8.30 The same general principle applies to internal factors, such as the
client's operations. A complete study of all phases of operations is seldom
practicable and rarely necessary. Such a study would embrace many disciplines,
involve specialized expertise, and require considerable time. The initial review,
and annual updating, is directed to the client as a whole, with primary emphasis
on the data bearing directly on the audit process. Accordingly, the extent and
detail of information necessary for audit purposes is a matter of professional
judgment.
8.32 Risks can reside at the financial statement level or at the assertion
level. At the financial statement level, risks are pervasive and can affect several
assertions. At the assertion-level, risks typically only affect a single assertion.
8.33 When assertion-level risks are identified, the audit team must evaluate
the likelihood that the risks could cause a material misstatement and develop an
appropriate response. Assertion-level risks that are more likely to be the cause of
a material misstatement are further evaluated to understand whether:
internal controls that address the risk are established by the client
the controls are designed effectively
the controls are implemented
the operating effectiveness of controls will be tested
The intended control reliance in combination with the inherent risk of an
error occurring determines the response to these assertion-level risks with
a higher likelihood of occurrence. Assertion-level risks with a lower
likelihood of occurrence are addressed entirely with a substantive
response.
8.34 When financial statement level risks are identified, the audit team must
carefully consider where these risks could manifest themselves in the financial
statements and respond to them appropriately. Many times these pervasive risks
do not directly affect any particular assertion, but rather impact many assertions.
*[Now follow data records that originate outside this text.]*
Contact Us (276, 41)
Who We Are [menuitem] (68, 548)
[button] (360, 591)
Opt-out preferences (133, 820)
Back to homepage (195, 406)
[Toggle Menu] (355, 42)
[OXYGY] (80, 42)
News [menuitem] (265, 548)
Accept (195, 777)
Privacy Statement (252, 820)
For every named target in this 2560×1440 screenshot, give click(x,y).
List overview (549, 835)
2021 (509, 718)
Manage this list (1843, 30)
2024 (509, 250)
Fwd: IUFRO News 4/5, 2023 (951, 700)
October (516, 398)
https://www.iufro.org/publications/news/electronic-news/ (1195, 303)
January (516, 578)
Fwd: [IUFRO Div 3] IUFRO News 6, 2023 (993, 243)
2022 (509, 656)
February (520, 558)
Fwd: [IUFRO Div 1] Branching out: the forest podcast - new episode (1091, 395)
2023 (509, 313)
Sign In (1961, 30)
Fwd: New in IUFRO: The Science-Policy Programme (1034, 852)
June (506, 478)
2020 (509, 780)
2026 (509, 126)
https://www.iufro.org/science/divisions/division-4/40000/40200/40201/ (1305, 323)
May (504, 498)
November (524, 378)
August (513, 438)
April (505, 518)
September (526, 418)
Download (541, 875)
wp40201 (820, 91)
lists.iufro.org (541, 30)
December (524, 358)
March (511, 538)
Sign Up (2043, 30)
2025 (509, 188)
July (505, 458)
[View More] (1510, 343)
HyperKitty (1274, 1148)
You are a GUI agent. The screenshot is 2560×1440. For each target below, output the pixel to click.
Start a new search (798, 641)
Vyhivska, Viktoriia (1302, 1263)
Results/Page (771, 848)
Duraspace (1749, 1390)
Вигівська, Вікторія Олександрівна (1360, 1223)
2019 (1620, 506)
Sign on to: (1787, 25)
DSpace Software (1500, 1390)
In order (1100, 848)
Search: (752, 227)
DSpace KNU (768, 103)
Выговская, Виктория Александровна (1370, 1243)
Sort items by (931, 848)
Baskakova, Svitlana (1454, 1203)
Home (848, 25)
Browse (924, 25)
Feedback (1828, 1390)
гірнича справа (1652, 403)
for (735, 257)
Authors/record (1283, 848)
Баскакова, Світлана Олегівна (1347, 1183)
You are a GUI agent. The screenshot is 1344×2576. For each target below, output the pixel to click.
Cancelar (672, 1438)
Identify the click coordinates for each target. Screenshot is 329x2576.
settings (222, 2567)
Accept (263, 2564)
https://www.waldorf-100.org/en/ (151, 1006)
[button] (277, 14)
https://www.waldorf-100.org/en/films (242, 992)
Some are so pervasive that the entire audit is affected. The proper response for
pervasive risks may not require a response in the audit program itself, but rather
an overall response such as:
adding more experienced team members
applying additional professional skepticism as the work progresses
providing additional review
performing procedures at or near year end
varying the nature of the procedures
including procedures with an element of unpredictability
reconsidering continuance
8.35 To identify financial statement level risks, the audit team uses their
understanding of the entity and its environment to assess the presence of certain
indicators that Horizon calls the “risk indicators”.
8.36 To identify assertion-level risks, the audit team carefully considers the
information gathered in obtaining an understanding of the entity and its
environment to identify the matters that could impact the financial statements.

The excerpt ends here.